A partir de l’expérience théâtrale de Front de Luk Perceval, la compositrice israélienne Chaya Czernowin a imaginé un opéra explorant la réaction humaine face à la catastrophe imminente et inévitable. Créé le 18 avril à l’opéra de Gand, Infinite now sera donné le 14 juin à la Philharmonie de Paris.
“In the darkness I put my clothes on”
(Dans l’obscurité j’ai mis mes habits).
Can Xue, Homecoming
Une des méthodes couramment utilisées pour soigner l’angoisse, et prévenir son évolution en dépression, est la thérapie comportementale.
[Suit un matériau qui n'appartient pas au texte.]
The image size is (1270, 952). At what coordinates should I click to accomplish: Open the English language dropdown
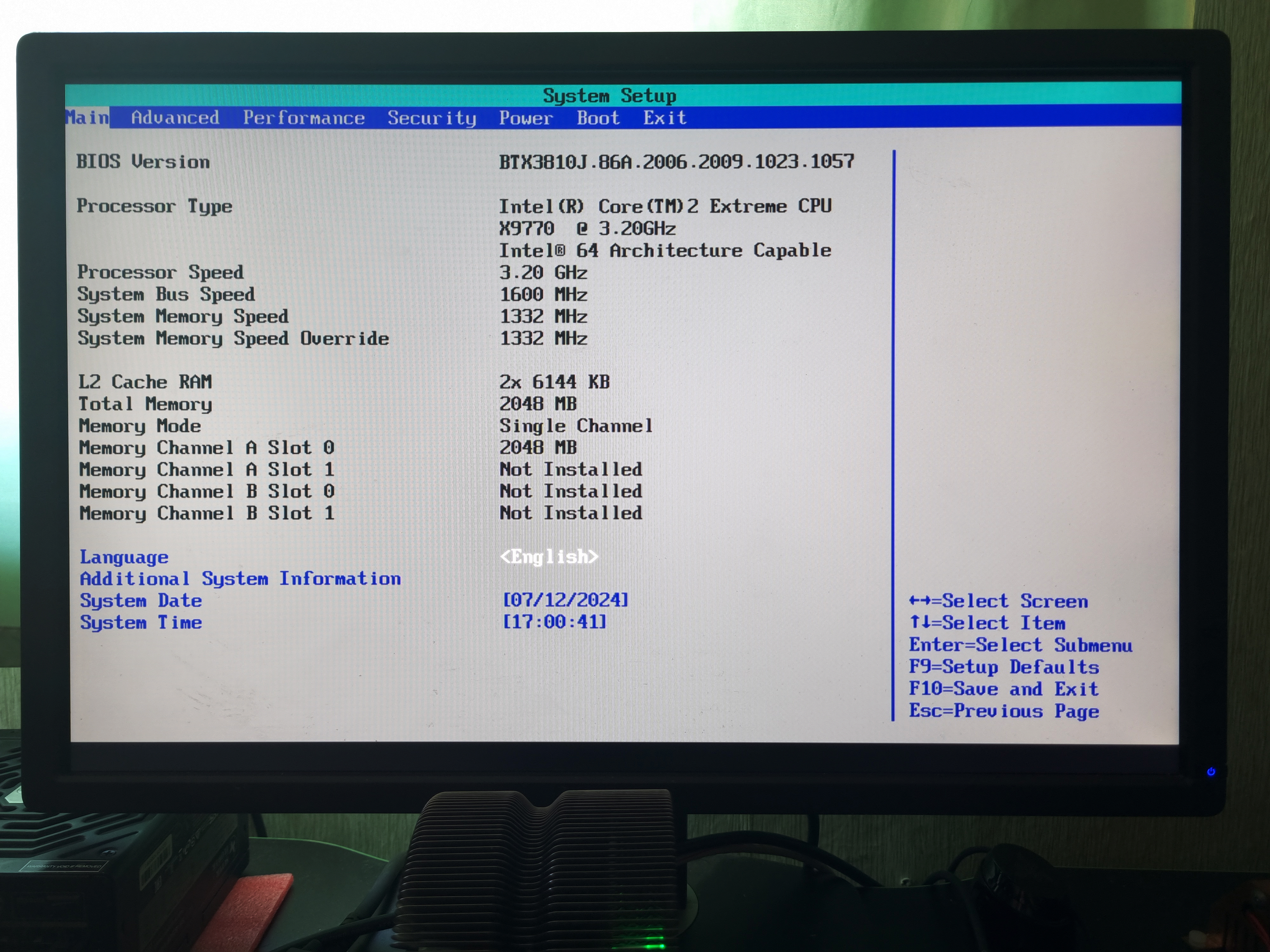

Cela consiste à focaliser l’attention du malade sur le moment présent, afin de déplacer son attention vers quelque chose de concret et tangible, et de transformer l’énergie alimentant l’obsession en positivité et élan vital.
Dans son nouvel opéra, Infinite now, créé le 18 avril à l’opéra de Gand, Chaya Czernowin met en miroir deux situations extrêmes : la guerre de tranchées (dans Front, la pièce de Luk Perceval, basée sur À l’Ouest, rien de nouveau (1929) d’Erich Maria Remarque et Le Feu (1916) d’Henri Barbusse) et la catastrophe naturelle (dans la nouvelle Homecoming de Can Xue), et au fur et à mesure, déplace notre attention vers l’instant présent, vers une petite île d’espoir où l’on retrouve une “graine de vie”.
Un dialogue se construit donc entre les deux œuvres, où l’anglais, l’allemand, le néerlandais et le français (toutes langues couramment parlées en Belgique) s’alternent — et où le chinois du texte original de Xue, lu par la compositrice Weiwei Xu, se superpose — dans un récit étrangement cohérent et signifiant.
La compositrice israélienne réussit le pari de nous faire expérimenter l’obscurité la plus totale (métaphorique ou littérale) en nous plongeant dans un monde déstabilisant et sans issue, magnifié par une mise en scène minimaliste (Luk Perceval) mais capable de créer des contrastes percutants, grâce aux décors pivotants de Philip Bussmann et aux jeux abrupts de lumière de Mark Van Denesse.
Quatre plans structurent cet univers sonore, savamment spatialisé par Carlo Laurenzi et Sylvain Cadars : un orchestre dans la fosse (sous la baguette de Titus Engel), un quatuor dans une loge (Nico Couck à la guitare, Yaron Deutsch à la guitare électrique et Sévérine Ballon et Christina Meissner aux violoncelles), de l’éléctronique et, sur scène, six chanteurs et six acteurs.
Dans Infinite now, tout est un “élément musical”, y compris les monologues ou les dialogues entre chanteurs et acteurs, qui créent une passerelle entre le théâtre et la musique : “comme un pont qui partirait de la rive d’un fleuve pour arriver à un bord de mer, à l’autre bout de la planète”, comme nous explique la compositrice.
Le travail de recherche, en collaboration avec Carlo Laurenzi à l’IRCAM, a pour but d’amplifier le paysage sonore qui nous entoure, et de nous faire prêter attention à ces sons présents dans notre quotidien, que d’habitude nous ignorons.
Parmi ces sonorités familières ou désorientantes, nous remarquerons celle des vagues se congelant dans leur élan, représentant si bien les concepts de mouvement et d’immobilité, de présent et d’infini, résumés dans le titre de l’opéra.
Dans un parcours en étapes, rythmé par le bruit d’une grille métallique se refermant à chaque nouvel acte, Czernowin nous engloutit au cœur de l’angoisse, grâce aussi au jeu très convaincant des artistes sur scène qui, entre expressions faciales et corporelles, cris, chuchotements, voix rauques ou encore brisées (comme nous le montre de manière frappante le contralto Noa Frenkel), intensifie nos émotions à la limite du bouleversement.
Au delà des mots, la nature s’alterne et cohabite avec la présence humaine, se transformant en un paysage étrange et sombre, jusqu’à montrer toute sa puissance dans un climax insupportable.
Puis, en douceur, Czernowin nous fait entrevoir de la lumière.
Il ne s’agit pas, bien évidemment, d’un heureux dénouement, mais plutôt d’un faible espoir qui naît de la capacité d’adaptation humaine.
“I have to learn to adjust to this new environment, in which I must depend on the senses of touch and hearing” (Je dois apprendre à m’adapter à ce nouvel environnement, dans lequel je dois dépendre des sens du toucher et de l’ouïe), fait dire Can Xue à la protagoniste de sa nouvelle, dont l’instinct de survie la pousse à se concenter sur le moment présent, sur le fondement de la vie en elle-même : sa propre respiration.